Stocking project is now in full force collecting donations. We have a list of the items we can use. You can also choose to sponsor a stocking in memory or honor of someone else. We will include a paragraph or two in the cards we place in the stockings to let the recipient know about the person that means so much to you. Our paypal account is posted on this page and ready to take donations. Email us for a list of items needed or with any questions or information you would like included on a sponsored stocking/donation.

Monday, September 20, 2010

Baby of the Week


I entered George's famous picture into the Baby of the Week contest that Virtua has online through Facebook. He won! God do I miss him and his precious personality. I wish he was here to do all those things that kids his age are suppose to be doing. He has been on my mind so often these past few weeks and a lot today. I miss just holding him and hugging him on a bad day...all the bad stuff would just drift away and somehow he made it all better. Now the thought of holding him just brings this whole set of pain and feelings along with aching arms yearning to hold him again.

This week happens to be Mitochondrial Disease Awareness week. Hugh, the boys, and I are all walking in honor and memory of the boys. Although I know in my heart that George had this disease, I wish that there was someway to truly know. It sounds odd but when you have no answers as to why your child died and they leave so suddenly and unexpectedly it is very hard to live with. Many doctors have told me that they feel he had it and that it was likely the reason he died but I will never really know and that is such a hard thing for anyone. Even if he didn't die from it, I do know he did have it and was my most affected child. You would never know by looking at him since he was just perfect. Those big blue eyes and huge smile and infectious laugh were always deceiving to everyone. It is such a shame that this is how it is for most of those who have this disease.

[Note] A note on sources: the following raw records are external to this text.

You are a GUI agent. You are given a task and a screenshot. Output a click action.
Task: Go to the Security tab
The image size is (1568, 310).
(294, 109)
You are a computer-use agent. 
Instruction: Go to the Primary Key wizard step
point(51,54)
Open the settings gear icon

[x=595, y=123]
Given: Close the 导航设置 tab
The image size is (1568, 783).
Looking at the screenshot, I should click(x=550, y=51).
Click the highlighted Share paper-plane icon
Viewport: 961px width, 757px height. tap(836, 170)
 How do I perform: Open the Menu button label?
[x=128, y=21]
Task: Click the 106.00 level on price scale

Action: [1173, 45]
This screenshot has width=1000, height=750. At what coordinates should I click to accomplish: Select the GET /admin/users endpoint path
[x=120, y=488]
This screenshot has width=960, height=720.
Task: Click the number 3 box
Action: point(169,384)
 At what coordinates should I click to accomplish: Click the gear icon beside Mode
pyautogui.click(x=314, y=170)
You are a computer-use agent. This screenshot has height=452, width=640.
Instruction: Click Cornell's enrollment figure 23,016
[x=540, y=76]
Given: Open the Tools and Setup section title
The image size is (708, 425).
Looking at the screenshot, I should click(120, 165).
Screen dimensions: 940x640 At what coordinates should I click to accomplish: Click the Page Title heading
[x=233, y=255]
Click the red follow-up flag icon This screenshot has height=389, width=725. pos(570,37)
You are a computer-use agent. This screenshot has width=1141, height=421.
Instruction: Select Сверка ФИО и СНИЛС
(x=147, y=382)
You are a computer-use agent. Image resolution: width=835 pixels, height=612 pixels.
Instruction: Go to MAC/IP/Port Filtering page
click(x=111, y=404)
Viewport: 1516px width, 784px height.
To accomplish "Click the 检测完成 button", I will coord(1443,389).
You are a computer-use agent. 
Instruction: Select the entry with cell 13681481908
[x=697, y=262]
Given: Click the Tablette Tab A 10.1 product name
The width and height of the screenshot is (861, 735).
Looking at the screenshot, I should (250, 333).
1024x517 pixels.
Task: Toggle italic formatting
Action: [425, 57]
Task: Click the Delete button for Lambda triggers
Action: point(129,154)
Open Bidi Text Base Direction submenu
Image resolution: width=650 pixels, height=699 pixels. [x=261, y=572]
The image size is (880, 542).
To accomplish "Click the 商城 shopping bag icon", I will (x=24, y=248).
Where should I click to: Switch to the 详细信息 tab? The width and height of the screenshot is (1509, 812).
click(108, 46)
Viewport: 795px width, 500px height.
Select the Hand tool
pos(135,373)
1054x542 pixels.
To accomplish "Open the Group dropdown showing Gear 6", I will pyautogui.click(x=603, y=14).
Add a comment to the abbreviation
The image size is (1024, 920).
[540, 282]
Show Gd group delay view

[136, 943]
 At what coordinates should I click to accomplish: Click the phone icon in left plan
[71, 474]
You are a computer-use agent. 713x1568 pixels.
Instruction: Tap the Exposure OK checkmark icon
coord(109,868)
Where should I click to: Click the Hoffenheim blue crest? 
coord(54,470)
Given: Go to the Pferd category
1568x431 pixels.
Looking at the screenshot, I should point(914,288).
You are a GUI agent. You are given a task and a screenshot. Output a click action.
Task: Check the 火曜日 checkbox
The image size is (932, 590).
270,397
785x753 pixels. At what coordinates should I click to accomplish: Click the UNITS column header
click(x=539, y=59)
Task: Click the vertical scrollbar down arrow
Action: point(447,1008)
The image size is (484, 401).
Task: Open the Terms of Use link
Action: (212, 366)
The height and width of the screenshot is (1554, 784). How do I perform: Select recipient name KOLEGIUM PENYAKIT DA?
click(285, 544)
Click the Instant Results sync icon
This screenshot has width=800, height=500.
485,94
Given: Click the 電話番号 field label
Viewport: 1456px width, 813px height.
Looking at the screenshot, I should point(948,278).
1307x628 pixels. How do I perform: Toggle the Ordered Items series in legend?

Please consider walking with us this weekend or supporting our team...Mito Monkeys

http://www.energyforlifewalk.org/site/c.bkLPKbOULlK8E/b.6007329/k.BEF5/Home.htm

Also take the time to educate yourself about the disease, you cant tell someone has it just by looking at them. There are so many people who have this that don't even know it. For more information visit:

www.umdf.org
www.mitoaction.org

Help give families the hope of a someday finding treatment or a cure!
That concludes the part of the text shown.